◆ **Texte source**:
--------------------------------

• FEMMES DEBOUT

    Femmes debout !

     
    Dans le cadre de la mission parlementaire sur le voile intégral, cette lettre a été lue au Palais du Luxembourg par Djemila Benhabib.Vendredi 13 novembre 2009 était la journée « Femmes debout »,
    organisée par Femmes Solidaires et la Ligue du Droit International des Femmes.

    Djemila Benhabib est l’auteure de « Ma vie à contre Coran » publiée au Québec.

      Chers amis,

     Merci mille fois de ce grand honneur que vous me faites aujourd’hui, de me consacrer parmi les Femmes debout et de permettre à ma voix, celle d’une femme de culture musulmane féministe et laïque, de résonner dans cette prestigieuse institution de la République. Merci à vous, mes amies de femmes solidaires et de la Ligue du droit international des femmes pour votre travail acharné, permanent et indispensable, que ce soit dans les quartiers, auprès des femmes victimes de violences et discriminations, des sans papiers ou encore au sein des politiques et des instances onusiennes. C’est dire que c’est ici, localement que prend racine le travail pour le droit des femmes, pour se répercuter à l’échelle internationale. C’est dire aussi que la marche des femmes pour la liberté et l’égalité est une et indivisible. Lorsqu’une femme souffre dans un quelconque endroit de la planète, c’est notre affaire à toutes et à tous. Merci de nous faire sentir de mille façons que nous sommes les maillons d’une même chaîne.

--------------------------------

◆ **Données fournies**:
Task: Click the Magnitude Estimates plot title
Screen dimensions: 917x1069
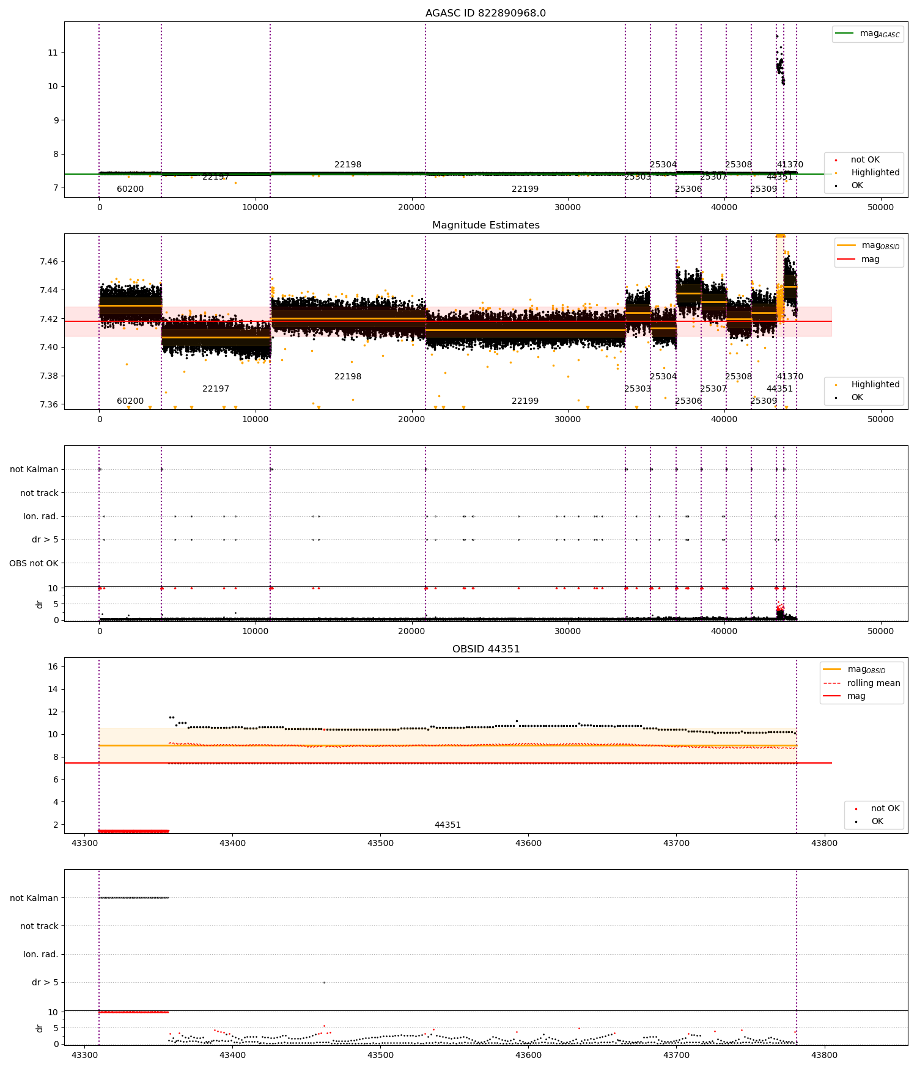Action: click(485, 225)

--------------------------------

Citez en entier le texte « Femmes debout », mot pour mot.

◆ **Réponse à l'exercice**:
• FEMMES DEBOUT

    Femmes debout !

     
    Dans le cadre de la mission parlementaire sur le voile intégral, cette lettre a été lue au Palais du Luxembourg par Djemila Benhabib.Vendredi 13 novembre 2009 était la journée « Femmes debout »,
    organisée par Femmes Solidaires et la Ligue du Droit International des Femmes.

    Djemila Benhabib est l’auteure de « Ma vie à contre Coran » publiée au Québec.

      Chers amis,

     Merci mille fois de ce grand honneur que vous me faites aujourd’hui, de me consacrer parmi les Femmes debout et de permettre à ma voix, celle d’une femme de culture musulmane féministe et laïque, de résonner dans cette prestigieuse institution de la République. Merci à vous, mes amies de femmes solidaires et de la Ligue du droit international des femmes pour votre travail acharné, permanent et indispensable, que ce soit dans les quartiers, auprès des femmes victimes de violences et discriminations, des sans papiers ou encore au sein des politiques et des instances onusiennes. C’est dire que c’est ici, localement que prend racine le travail pour le droit des femmes, pour se répercuter à l’échelle internationale. C’est dire aussi que la marche des femmes pour la liberté et l’égalité est une et indivisible. Lorsqu’une femme souffre dans un quelconque endroit de la planète, c’est notre affaire à toutes et à tous. Merci de nous faire sentir de mille façons que nous sommes les maillons d’une même chaîne.